_EXERCISE AIM_: Pick out and copy every line in the entries below that contains the string "column", treating uppercase and lowercase letters as different.
### ENTRIES PROVIDED ###
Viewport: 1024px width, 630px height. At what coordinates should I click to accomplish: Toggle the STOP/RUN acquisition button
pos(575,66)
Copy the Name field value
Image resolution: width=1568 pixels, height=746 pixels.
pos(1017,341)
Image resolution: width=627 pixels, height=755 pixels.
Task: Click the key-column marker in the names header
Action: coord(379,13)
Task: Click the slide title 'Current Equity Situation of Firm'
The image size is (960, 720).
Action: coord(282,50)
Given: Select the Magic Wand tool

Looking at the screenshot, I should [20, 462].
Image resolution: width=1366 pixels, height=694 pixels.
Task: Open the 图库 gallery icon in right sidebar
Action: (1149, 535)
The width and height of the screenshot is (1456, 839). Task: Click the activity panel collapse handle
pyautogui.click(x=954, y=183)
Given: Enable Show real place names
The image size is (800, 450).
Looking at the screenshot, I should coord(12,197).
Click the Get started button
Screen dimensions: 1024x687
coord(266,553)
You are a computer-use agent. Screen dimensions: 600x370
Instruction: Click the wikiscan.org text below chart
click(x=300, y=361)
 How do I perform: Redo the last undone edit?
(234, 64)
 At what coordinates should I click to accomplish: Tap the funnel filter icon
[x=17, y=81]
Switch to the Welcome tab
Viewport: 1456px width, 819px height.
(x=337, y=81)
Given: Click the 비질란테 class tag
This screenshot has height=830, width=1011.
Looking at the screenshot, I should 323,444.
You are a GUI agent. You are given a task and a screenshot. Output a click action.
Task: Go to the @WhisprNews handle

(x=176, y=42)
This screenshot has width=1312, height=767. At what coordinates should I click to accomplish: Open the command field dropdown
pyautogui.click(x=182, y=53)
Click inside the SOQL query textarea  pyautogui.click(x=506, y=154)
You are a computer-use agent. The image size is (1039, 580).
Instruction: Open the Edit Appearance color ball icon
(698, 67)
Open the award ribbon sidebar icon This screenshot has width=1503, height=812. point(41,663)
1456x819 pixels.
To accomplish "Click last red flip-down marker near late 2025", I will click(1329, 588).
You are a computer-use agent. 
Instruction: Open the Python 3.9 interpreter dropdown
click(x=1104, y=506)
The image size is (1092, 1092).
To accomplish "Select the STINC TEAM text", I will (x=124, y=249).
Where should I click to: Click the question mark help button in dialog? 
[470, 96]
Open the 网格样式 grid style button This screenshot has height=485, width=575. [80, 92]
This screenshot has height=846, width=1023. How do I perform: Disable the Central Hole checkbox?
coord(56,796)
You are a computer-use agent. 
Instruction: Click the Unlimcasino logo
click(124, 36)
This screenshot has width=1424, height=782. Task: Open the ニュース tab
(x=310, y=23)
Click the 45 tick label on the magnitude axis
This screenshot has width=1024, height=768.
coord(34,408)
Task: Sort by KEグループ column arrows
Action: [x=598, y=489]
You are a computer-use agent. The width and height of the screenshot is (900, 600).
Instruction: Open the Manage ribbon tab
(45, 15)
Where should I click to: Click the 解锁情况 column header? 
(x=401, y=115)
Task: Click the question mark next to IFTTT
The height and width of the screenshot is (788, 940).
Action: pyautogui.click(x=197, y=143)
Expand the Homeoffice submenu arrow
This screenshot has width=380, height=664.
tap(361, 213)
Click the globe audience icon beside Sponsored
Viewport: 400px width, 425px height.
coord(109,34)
###
_PROBLEM SOLUTION_:
Task: Click the key-column marker in the names header
Task: Sort by KEグループ column arrows
Where should I click to: Click the 解锁情况 column header? 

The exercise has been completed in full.